For the mammalian birthweight and gestation data, Minitab tells us that \(b_1 = 0.01041 \colon\)

Predictor | Coef | SE Coef | T | P |
---|---|---|---|---|

Constant | 5.27882 | 0.08818 | 59.87 | 0.000 |

Birthwgt | 0.010410 | 0.001717 | 6.06 | 0.000 |

and therefore:

\(e^{b_1}=e^{0.010410}=1.01\)

The result tells us that the predicted median gestation changes by a factor of 1.01046 for each one-unit increase in birthweight. For example, the predicted median gestation for a mammal weighing 3 *kgs* is 1.01046 times the median gestation for a mammal weighing 2 *kgs*. And, since there is a 10-unit increase going from a 20 *kg* to a 30 *kg* mammal, the median gestation for a mammal weighing 30 *kgs* is \(1.01046^{10} = 1.1097\) times the median gestation for a mammal weighing 20 *kgs*.

So far, we've only calculated a point estimate for the expected change. Of course, a 95% confidence interval for \(\beta_1\) is:

0.01041 ± 2.2622(0.001717) = (0.0065, 0.0143)

Because:

\(e^{0.0065} = 1.007\) and \(e^{0.0143} = 1.014\)

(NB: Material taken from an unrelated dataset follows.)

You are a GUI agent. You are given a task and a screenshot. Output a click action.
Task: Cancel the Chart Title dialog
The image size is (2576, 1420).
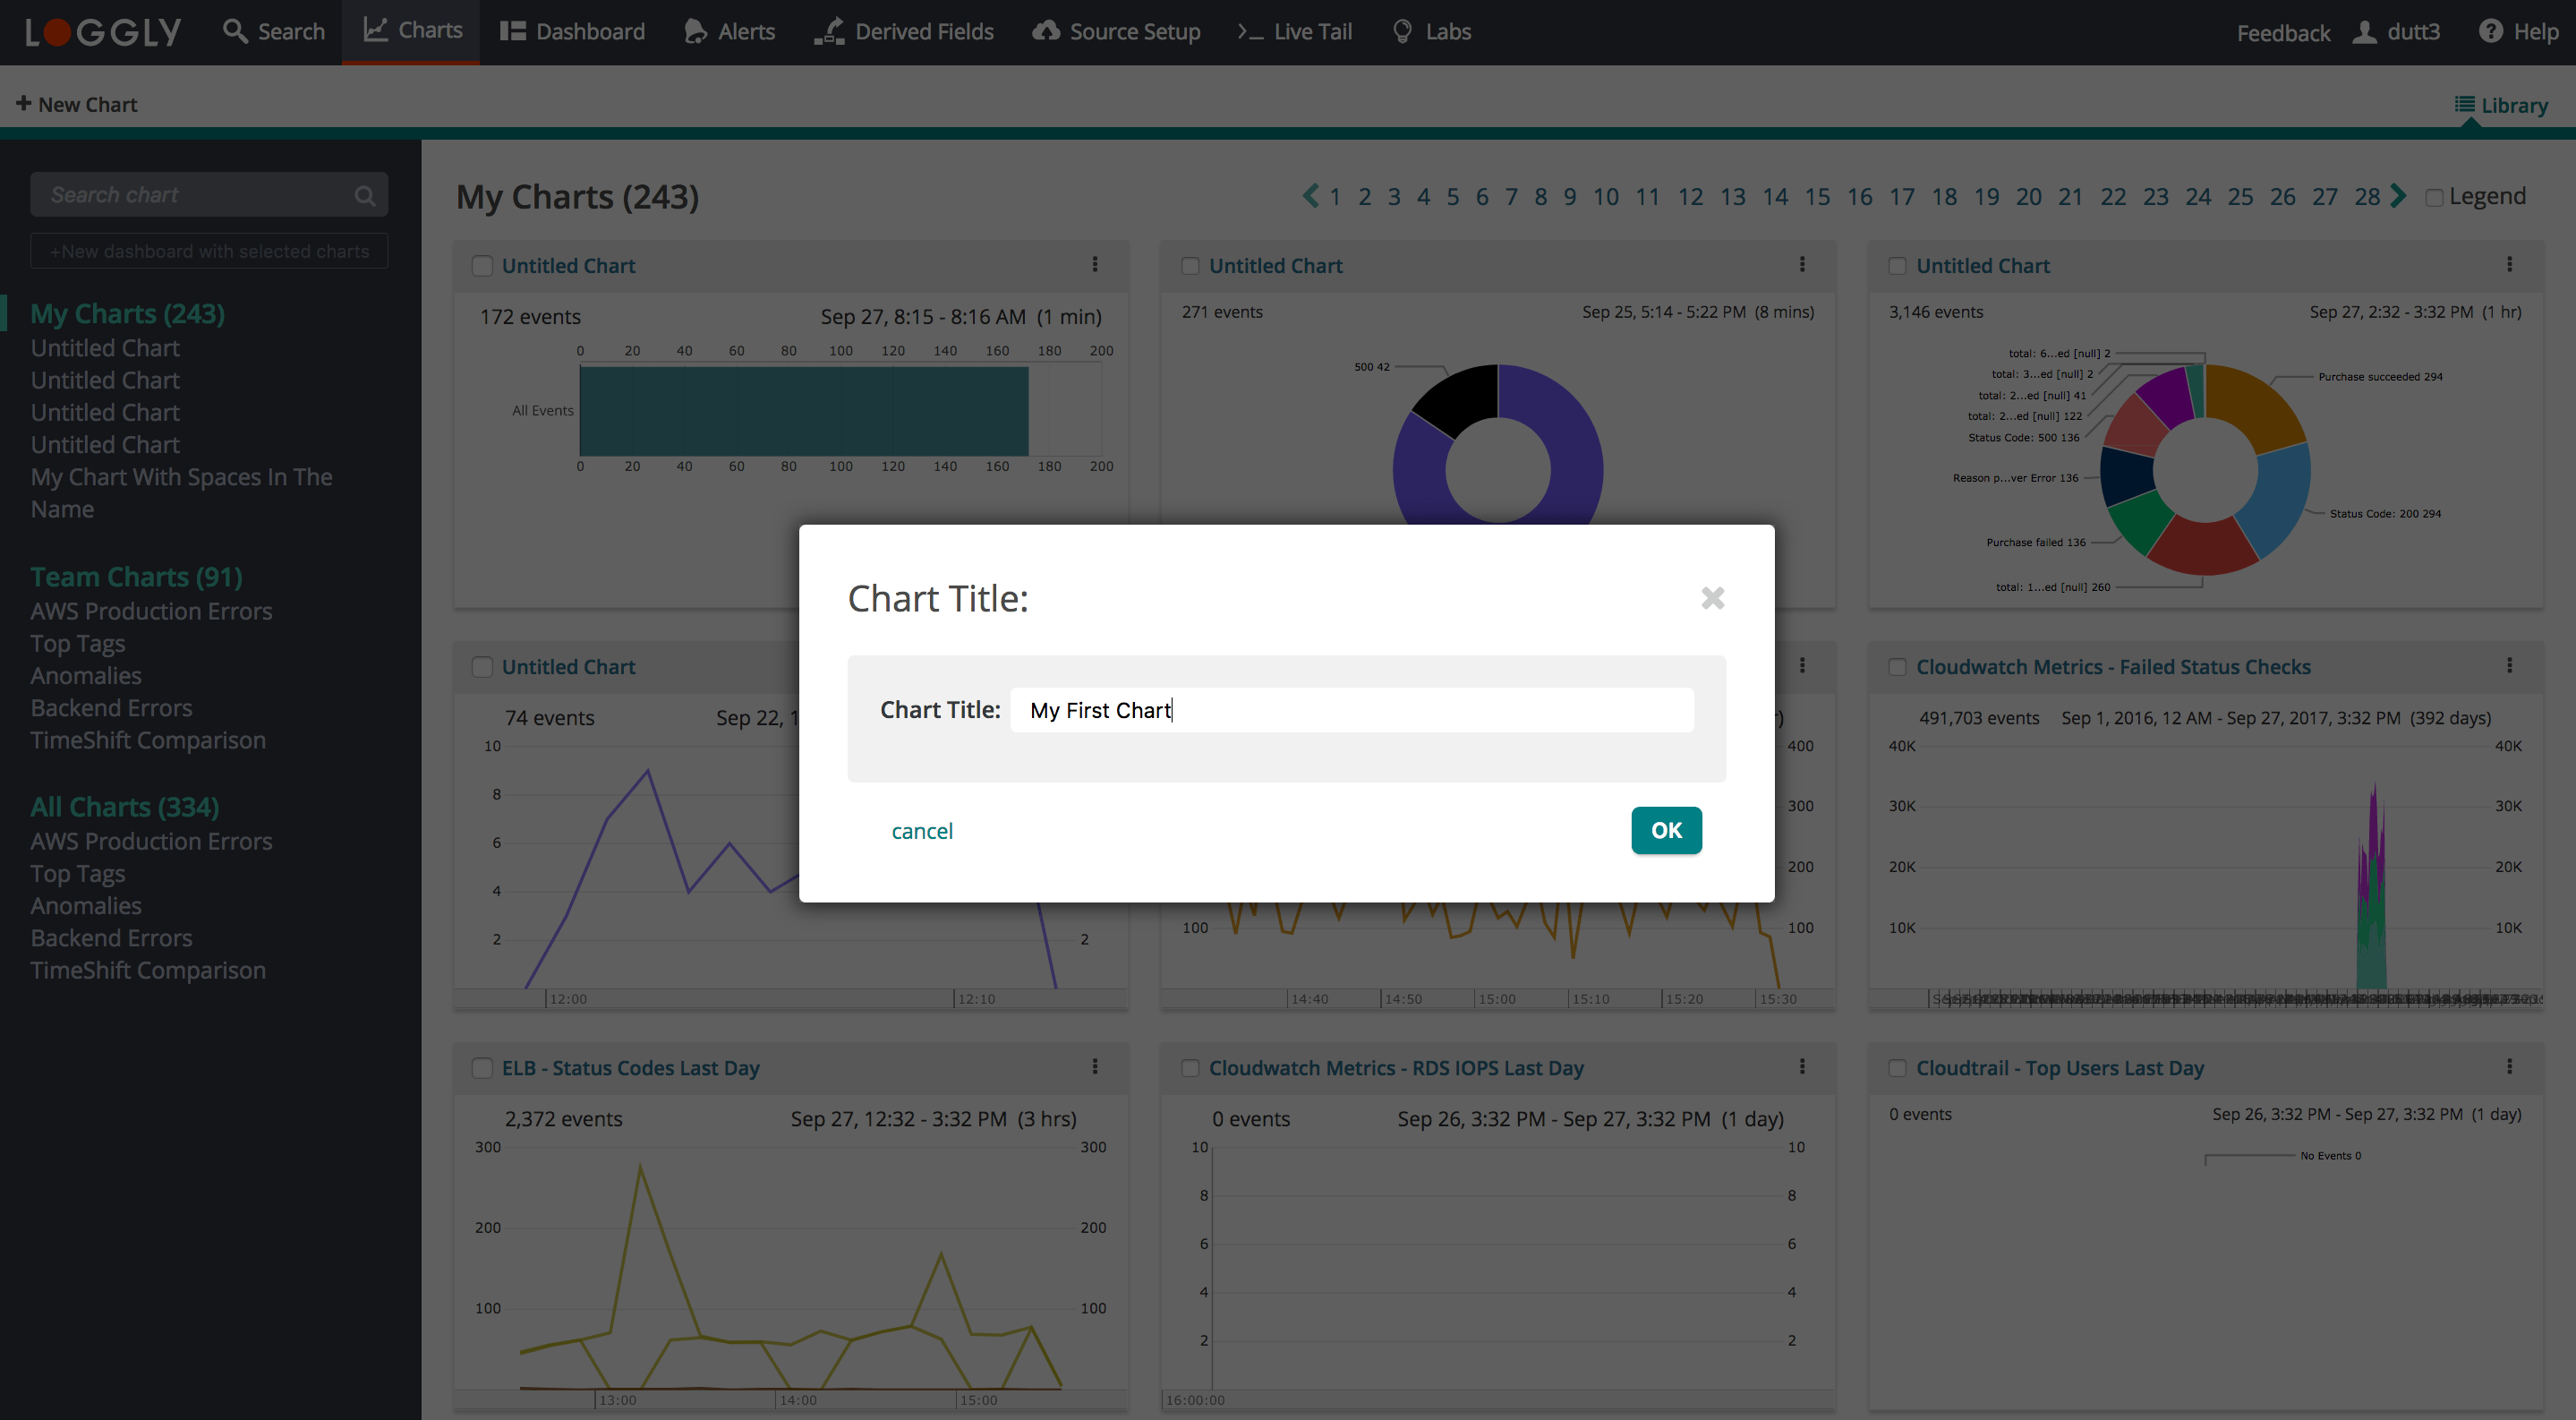(x=921, y=830)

we can be 95% confident that the median gestation will increase by a factor between 1.007 and 1.014 for each one-kilogram increase in birth weight. And, since:

\(1.007^{10} = 1.072\) and \(1.014^{10} = 1.149\)

we can be 95% confident that the median gestation will increase by a factor between 1.072 and 1.149 for each 10-kilogram increase in birth weight.